O que se pede
a: Por favor, diga se cada afirmação abaixo está de acordo com o trecho, respondendo sim ou não e citando literalmente as palavras do trecho que decidem a resposta: (i) Levitsky e Ziblatt apontam a tolerância e a reserva institucional como os dois pilares das "grades de proteção"; (ii) Lula acabou com a autonomia das agências reguladoras; (iii) a ausência de comedimento de Bolsonaro afronta a reserva institucional.
b: Segundo o trecho, o que o país tende a tolerar quando simpatiza com a figura de um governante?

Trecho do texto
=====

Hoje ele já não pode cometer barbaridades tais como nomear o filho embaixador nos Estados Unidos, insultar a mulher do presidente francês, fazer troça da China, recusar-se a comprar essa ou aquela vacina, dar aval a pregações pelo fechamento do Supremo Tribunal Federal, bradar coisas do tipo “agora chega” ou “acabou, p…” e por aí vai. Surpreendente é que um dia tenha podido, mas não pode mais.
Steven Levitsky e Daniel Ziblatt ensinam em Como as Democracias Morrem que os dois pilares de sustentação das “grades de proteção” dos estados de plenos direitos são a tolerância e a reserva institucional (noção de limites no exercício do poder).
“A ofensiva autoritária levou o país a acordar para questões adormecidas que havia muito precisavam ser enfrentadas”
A tolerância é diária e constantemente agredida pelo sectarismo extremo dos adeptos da crença de que adversários devem ser aniquilados. A reserva institucional é afrontada pela ausência de comedimento de Bolsonaro na cadeira presidencial.
Quando o país simpatiza com a figura de um governante, tende a tolerar a testagem de limites. Lula, por exemplo. Quis acabar com a autonomia das agências reguladoras, tentou controlar a imprensa, reclamou das amarras dos órgãos de fiscalização (do meio ambiente, inclusive), desdenhou da oposição, calou enquanto petistas qualificavam o STF como “tribunal de exceção” e introduziu na vida nacional a dinâmica do “nós contra eles”.

=====

Extrato de dados
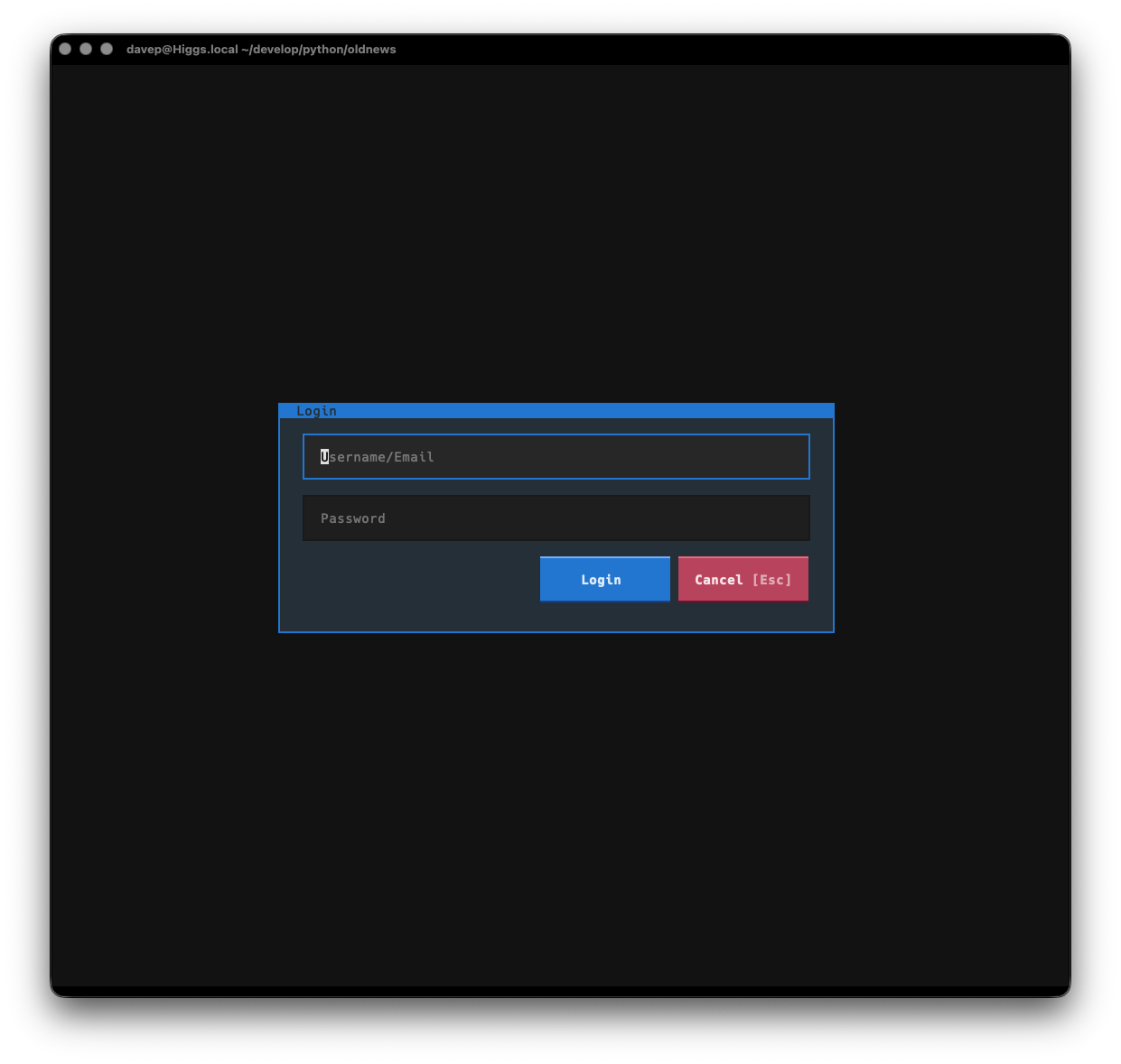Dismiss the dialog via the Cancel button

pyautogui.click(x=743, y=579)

=====

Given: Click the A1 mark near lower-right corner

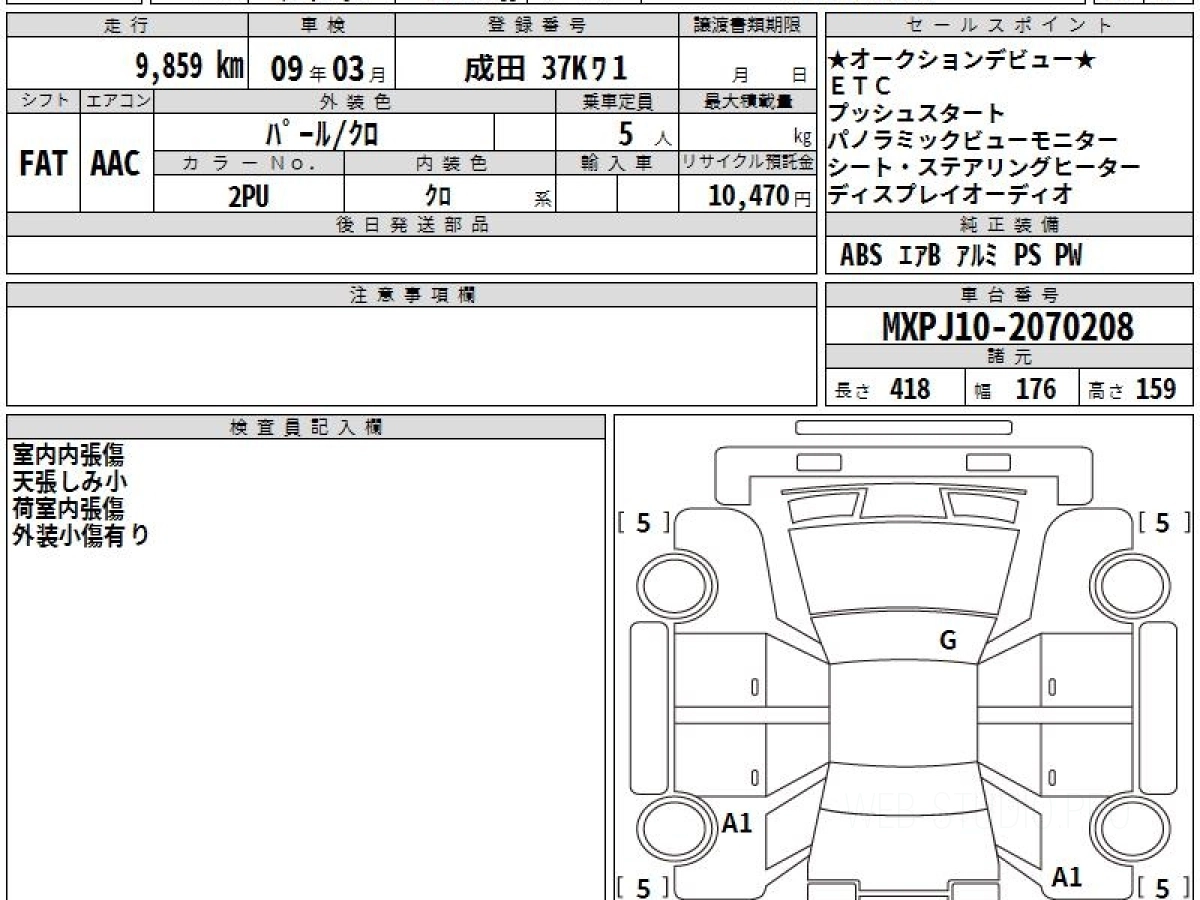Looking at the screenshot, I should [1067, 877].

=====

Resultados em ordem
a:
(i) Sim: "os dois pilares de sustentação" … "são a tolerância e a reserva institucional".
(ii) Não: "Quis acabar com a autonomia das agências reguladoras".
(iii) Sim: "A reserva institucional é afrontada pela ausência de comedimento de Bolsonaro na cadeira presidencial".

b: A testagem de limites.